== WORK TASK ==
Report back every line in the data that includes the string "computer".

Source records
┄┄┄┄┄┄
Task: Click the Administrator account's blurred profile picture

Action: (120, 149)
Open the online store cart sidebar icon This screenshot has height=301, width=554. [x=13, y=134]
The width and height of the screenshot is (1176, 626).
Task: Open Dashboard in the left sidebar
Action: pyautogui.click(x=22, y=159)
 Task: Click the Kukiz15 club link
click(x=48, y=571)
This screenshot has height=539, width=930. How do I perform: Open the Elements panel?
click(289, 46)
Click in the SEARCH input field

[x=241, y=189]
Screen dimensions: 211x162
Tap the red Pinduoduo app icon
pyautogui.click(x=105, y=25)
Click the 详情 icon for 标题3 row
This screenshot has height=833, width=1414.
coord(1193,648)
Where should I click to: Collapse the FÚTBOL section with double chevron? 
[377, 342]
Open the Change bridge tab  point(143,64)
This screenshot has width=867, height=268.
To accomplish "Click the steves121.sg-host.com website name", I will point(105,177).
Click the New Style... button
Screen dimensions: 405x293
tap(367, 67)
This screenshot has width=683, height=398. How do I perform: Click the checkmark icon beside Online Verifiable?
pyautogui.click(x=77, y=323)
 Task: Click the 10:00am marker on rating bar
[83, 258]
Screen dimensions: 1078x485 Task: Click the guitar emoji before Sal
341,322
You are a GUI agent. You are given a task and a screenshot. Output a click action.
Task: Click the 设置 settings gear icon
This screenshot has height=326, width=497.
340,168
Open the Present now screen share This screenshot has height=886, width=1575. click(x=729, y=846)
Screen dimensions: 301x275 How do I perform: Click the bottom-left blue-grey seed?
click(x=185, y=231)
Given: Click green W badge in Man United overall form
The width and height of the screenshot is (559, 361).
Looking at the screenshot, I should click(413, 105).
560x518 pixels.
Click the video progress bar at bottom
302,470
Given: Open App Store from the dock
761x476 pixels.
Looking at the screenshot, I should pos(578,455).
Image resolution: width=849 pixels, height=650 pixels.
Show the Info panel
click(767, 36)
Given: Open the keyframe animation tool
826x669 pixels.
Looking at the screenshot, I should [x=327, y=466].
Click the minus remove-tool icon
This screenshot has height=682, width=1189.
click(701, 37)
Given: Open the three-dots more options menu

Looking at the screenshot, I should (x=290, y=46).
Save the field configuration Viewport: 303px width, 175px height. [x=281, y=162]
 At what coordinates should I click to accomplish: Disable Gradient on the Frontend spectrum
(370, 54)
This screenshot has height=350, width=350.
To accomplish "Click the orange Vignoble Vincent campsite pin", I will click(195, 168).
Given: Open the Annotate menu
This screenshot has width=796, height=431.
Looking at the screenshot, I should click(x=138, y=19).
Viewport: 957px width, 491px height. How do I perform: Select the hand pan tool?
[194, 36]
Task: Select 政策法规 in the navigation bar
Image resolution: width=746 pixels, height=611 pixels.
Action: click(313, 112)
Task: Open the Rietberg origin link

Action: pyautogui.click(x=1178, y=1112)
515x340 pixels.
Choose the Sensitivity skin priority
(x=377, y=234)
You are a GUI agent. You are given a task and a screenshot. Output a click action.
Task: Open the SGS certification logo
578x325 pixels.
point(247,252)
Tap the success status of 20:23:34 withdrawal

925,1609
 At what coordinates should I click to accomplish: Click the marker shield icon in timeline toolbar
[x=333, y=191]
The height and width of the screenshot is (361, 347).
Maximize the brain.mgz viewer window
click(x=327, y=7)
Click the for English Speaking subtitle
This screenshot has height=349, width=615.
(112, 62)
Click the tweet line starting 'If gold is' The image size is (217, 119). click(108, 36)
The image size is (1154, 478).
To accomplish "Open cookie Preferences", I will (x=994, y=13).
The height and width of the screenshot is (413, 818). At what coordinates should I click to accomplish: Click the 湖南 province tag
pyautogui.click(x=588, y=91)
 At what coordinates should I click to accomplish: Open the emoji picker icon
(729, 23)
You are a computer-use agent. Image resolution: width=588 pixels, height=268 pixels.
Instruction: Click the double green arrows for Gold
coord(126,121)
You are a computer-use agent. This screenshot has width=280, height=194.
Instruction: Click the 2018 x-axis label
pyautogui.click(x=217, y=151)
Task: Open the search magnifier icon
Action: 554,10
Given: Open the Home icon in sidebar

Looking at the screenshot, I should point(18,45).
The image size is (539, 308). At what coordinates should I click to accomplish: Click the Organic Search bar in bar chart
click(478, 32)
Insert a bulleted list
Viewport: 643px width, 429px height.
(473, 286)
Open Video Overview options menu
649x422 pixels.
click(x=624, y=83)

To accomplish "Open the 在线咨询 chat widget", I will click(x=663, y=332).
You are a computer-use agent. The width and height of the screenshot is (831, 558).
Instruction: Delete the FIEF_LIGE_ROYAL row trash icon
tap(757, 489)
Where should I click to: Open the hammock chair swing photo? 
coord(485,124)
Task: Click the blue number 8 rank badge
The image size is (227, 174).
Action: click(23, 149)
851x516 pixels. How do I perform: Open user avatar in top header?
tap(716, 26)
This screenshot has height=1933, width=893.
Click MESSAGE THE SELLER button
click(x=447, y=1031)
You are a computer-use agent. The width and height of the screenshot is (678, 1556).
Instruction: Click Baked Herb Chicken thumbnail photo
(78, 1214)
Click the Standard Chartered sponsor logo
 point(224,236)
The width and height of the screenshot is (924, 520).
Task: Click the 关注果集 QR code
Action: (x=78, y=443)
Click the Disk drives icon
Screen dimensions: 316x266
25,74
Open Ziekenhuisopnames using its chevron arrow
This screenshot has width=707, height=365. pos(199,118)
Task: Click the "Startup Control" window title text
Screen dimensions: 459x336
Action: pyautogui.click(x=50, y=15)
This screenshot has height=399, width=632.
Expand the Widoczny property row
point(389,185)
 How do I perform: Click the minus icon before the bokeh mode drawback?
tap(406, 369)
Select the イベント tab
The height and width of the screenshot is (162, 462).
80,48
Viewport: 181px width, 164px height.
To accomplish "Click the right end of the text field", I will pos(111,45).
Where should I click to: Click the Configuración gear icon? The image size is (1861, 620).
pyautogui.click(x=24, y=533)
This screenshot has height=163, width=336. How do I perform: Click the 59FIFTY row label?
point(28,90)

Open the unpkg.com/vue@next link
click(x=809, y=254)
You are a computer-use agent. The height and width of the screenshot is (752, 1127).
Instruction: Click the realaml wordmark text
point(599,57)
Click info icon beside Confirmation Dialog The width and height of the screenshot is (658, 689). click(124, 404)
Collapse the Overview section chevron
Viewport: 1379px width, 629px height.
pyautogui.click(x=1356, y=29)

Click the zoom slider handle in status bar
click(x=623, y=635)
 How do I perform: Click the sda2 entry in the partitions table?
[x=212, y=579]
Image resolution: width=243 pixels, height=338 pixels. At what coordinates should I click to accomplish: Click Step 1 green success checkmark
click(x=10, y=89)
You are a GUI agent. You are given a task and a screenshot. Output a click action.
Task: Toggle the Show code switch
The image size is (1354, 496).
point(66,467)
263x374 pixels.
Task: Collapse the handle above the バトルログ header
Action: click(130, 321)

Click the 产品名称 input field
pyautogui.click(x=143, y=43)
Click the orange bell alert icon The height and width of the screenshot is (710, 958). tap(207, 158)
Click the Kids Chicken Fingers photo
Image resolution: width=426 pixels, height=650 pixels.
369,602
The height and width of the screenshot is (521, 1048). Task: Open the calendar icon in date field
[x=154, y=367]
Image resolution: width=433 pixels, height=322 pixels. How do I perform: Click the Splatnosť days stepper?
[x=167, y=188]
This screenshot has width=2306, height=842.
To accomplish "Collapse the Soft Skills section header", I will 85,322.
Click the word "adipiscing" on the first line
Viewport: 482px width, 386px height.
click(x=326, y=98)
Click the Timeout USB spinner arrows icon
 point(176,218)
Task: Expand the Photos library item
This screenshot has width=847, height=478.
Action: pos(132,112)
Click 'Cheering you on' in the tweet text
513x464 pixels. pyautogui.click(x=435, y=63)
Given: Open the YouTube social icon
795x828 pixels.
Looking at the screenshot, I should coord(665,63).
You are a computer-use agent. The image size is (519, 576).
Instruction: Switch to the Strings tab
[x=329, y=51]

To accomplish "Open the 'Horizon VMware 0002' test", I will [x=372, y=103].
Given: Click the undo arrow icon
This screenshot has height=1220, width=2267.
┄┄┄┄┄┄
== RESULT OF THIS EXERCISE ==
You are a computer-use agent. Image resolution: width=588 pixels, height=268 pixels.
You are a computer-use agent. This screenshot has width=280, height=194.
You are a computer-use agent. The width and height of the screenshot is (831, 558).
You are a computer-use agent. The width and height of the screenshot is (678, 1556).
You are a computer-use agent. The height and width of the screenshot is (752, 1127).
You are a computer-use agent. The image size is (519, 576).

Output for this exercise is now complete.